Work instructions:
In the data that follows, every line containing the word "computer" should be returned.
---------- Supplied material ----------
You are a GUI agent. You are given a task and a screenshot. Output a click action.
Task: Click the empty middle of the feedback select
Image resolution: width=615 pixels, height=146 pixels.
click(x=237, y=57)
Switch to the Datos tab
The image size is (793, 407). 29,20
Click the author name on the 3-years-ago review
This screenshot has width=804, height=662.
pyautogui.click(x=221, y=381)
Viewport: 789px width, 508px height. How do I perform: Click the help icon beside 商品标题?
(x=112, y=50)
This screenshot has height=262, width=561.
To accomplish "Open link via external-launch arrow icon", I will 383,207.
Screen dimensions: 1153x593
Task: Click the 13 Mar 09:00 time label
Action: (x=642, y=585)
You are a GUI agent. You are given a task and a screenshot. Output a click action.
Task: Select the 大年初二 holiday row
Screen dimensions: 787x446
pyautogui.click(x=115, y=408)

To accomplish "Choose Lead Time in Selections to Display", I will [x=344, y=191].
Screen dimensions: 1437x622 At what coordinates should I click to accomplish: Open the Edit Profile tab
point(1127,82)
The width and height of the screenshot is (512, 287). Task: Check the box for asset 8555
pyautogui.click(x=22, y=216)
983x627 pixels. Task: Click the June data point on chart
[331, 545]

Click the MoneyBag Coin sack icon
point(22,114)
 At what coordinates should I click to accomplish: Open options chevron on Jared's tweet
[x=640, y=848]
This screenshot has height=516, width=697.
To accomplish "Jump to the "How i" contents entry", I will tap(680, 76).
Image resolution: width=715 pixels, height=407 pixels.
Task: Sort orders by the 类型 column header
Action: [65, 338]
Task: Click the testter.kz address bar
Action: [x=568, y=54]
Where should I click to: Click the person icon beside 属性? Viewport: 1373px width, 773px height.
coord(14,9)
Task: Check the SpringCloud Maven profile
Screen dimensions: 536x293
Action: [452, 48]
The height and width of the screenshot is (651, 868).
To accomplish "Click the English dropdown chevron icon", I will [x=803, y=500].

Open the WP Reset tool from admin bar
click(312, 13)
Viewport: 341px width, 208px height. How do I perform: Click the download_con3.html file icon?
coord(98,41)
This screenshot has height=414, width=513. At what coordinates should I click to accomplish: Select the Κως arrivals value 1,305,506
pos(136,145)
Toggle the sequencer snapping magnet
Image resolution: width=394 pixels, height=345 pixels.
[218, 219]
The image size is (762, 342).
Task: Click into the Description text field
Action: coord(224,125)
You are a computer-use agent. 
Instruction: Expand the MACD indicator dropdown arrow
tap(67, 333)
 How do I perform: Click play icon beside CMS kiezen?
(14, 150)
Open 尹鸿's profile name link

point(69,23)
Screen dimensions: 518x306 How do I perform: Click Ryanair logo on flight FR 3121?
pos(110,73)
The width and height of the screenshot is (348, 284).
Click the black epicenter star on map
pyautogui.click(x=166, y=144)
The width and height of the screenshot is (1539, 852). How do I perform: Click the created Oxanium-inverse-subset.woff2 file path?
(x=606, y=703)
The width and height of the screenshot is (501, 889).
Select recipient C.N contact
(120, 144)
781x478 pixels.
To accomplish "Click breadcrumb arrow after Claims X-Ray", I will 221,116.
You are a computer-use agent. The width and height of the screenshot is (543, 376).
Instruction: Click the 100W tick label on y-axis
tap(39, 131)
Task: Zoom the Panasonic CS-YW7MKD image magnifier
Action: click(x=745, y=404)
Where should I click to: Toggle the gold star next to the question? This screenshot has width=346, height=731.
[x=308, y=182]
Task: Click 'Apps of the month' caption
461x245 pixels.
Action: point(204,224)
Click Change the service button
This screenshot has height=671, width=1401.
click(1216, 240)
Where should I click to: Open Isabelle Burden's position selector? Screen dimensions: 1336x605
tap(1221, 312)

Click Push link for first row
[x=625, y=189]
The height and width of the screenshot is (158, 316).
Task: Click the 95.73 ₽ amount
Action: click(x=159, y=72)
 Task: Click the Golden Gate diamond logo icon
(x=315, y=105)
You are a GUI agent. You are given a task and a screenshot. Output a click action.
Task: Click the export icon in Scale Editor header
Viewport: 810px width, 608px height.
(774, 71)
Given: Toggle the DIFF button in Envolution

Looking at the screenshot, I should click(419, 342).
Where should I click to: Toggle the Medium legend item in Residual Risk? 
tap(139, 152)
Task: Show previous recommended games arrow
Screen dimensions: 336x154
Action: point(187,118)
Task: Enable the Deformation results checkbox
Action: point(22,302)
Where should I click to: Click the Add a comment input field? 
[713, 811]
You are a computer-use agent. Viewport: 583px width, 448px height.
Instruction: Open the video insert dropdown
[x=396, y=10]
----------
Answer section:
You are a computer-use agent. 
You are a computer-use agent. The width and height of the screenshot is (543, 376).
You are a computer-use agent. Viewport: 583px width, 448px height.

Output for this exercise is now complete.